Monday, March 8, 2010

Is Asbestos-related Disease a Pandemic?

Last week I attended a conference on Asbestos Surveillance and Compensation. On presentation by Dr. Leslie Stayner (Professor and Director of the Division of Epidemiology and Biostatistics at the School of Public Health, University of Illinois at Chicago) asked the provocative question, “Is there really a pandemic of Asbestos diseases?”

I suppose one way to answer this questions is to ask if Asbestos is causing the same sort of damage as other pandemics. Pandemic H1N1 influenza is a current and convenient comparator. The World Health Organization recently stated, “As of 28 February 2010, worldwide more than 213 countries and overseas territories or communities have reported laboratory confirmed cases of pandemic influenza H1N1 2009, including at least 16,455 deaths.” By comparison, Stayner pointed out that WHO estimates from 2006 placed the occupationally-related deaths from asbestos disease at approximately 90,000 per year:
  • 43,000 Mesothelioma
  • 39,000 Lung Cancer
  • 7,000 Asbestosis
He points out that this estimate does not include other cancers such as Laryngeal and ovarian cancers that may be asbestos related.

The next way to evaluate his claim that asbestos disease is a pandemic is to see if it really is represented worldwide. Quoting from various research sources, professor Stayner showed the distribution of mesothelioma alone was covered much of the planet with the highest rates of disease in countries with the highest consumption of asbestos. While Australia had the greatest number of cases mesothelioma deaths per million per year, other countries such as Canada, the US and Great Britain were in similar territory. Countries from Asia, South America and Europe were also widely represented. Africa does not register highly in this analysis (but that may be changing).

So, on the face comparison with pandemic H1N1, asbestos-related disease has almost the same spread and actually a greater number of deaths.

Stayner’s point is that we need to think about asbestos-related disease as being an active disease of the present and not of the past. He notes that asbestos disease is on the rise in most of the world and that production and consumption of asbestos has remained relatively flat (although down in developed countries, increasing in the developing nations).
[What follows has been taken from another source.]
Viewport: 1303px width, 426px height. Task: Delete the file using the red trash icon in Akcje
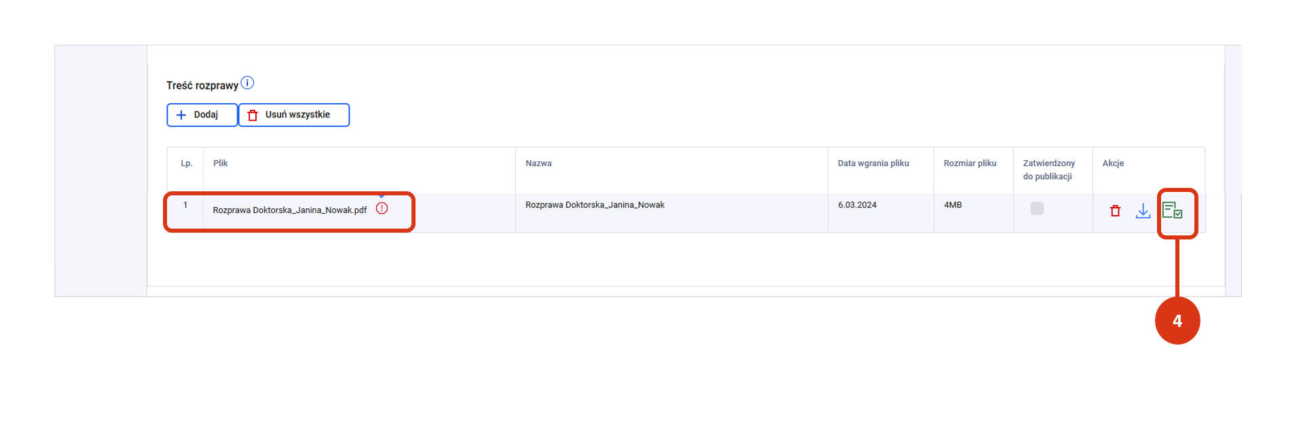pos(1115,211)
He adds that we can expect the epidemic in the developed world to start to gradually decrease in 10 to 20 years; based on consumption, he expects to see increases in developing nations.
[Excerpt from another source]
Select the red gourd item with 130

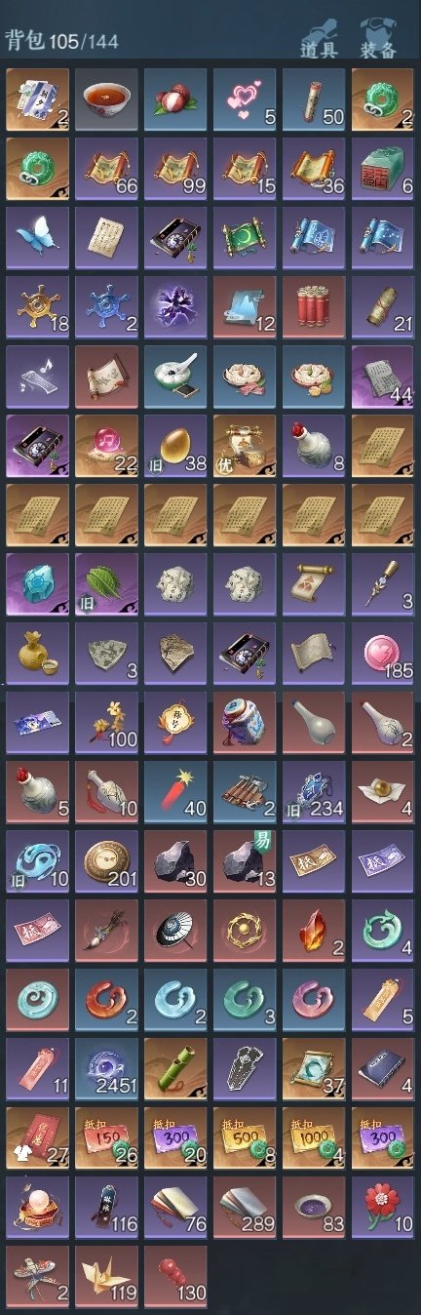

It is important to note that asbestos persists in our environment. The installed base of products with asbestos are going to be with us for a very long time.
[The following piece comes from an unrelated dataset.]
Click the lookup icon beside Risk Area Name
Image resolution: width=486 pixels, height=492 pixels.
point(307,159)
As we saw with pandemic H1N1 influenza, once you attach the pandemic label, funds and resources as well as public attention may be brought to bear on prevention, treatment and control. Elimination of disease is the ultimate objective.

Stayner concluded his presentation with the following quote from the WHO 2006 Report on the Elimination of Asbestos-related diseases:


“The most efficient way to eliminate asbestos-related disease is to stop the use
of all types of asbestos.”

Perhaps he is right. Perhaps we should start thinking about asbestos-disease as a pandemic and bringing resources, education, and prevention efforts to eliminate asbestos-related disease.

1 comment:

Zanuck said...

A somewhat tangential comment:

I have reservations about the use of the term "pandemic" in this context. It strikes me as using a currently "hot" term to gain attention at the cost of blurring or diluting the meaning of the term.

Currently, a "pandemic" requires three conditions:
1) a source of illness against which humans have no or little immunity;
2) the source must make humans ill;
3) the source must be efficiently transmissable from human to human.

I don't think asbestos-related disease qualifies under point 3.

My reservations stem from the concern and confusion engendered during the recent "Pandemic H1N1" event. In the lead up to the pandemic, the word pandemic was used to conjure images of mass deaths and societal disruption on a scale of the 1918 Spanish Flu or the Black Death of the middle ages. In effect, "pandemic" was conflated with "high mortality".

In retrospect, I think this sloppy use of the term pandemic hampered us in our contingency planning and also cost us credibility when the actual pandemic infection turned out to be a relatively mild illness.

In a nutshell, my preference would be to use another term but I realise this is probably being pedantic. Ideally, I think we need a new definition or terminology which includes a measure of the severity of the consequences of the illness.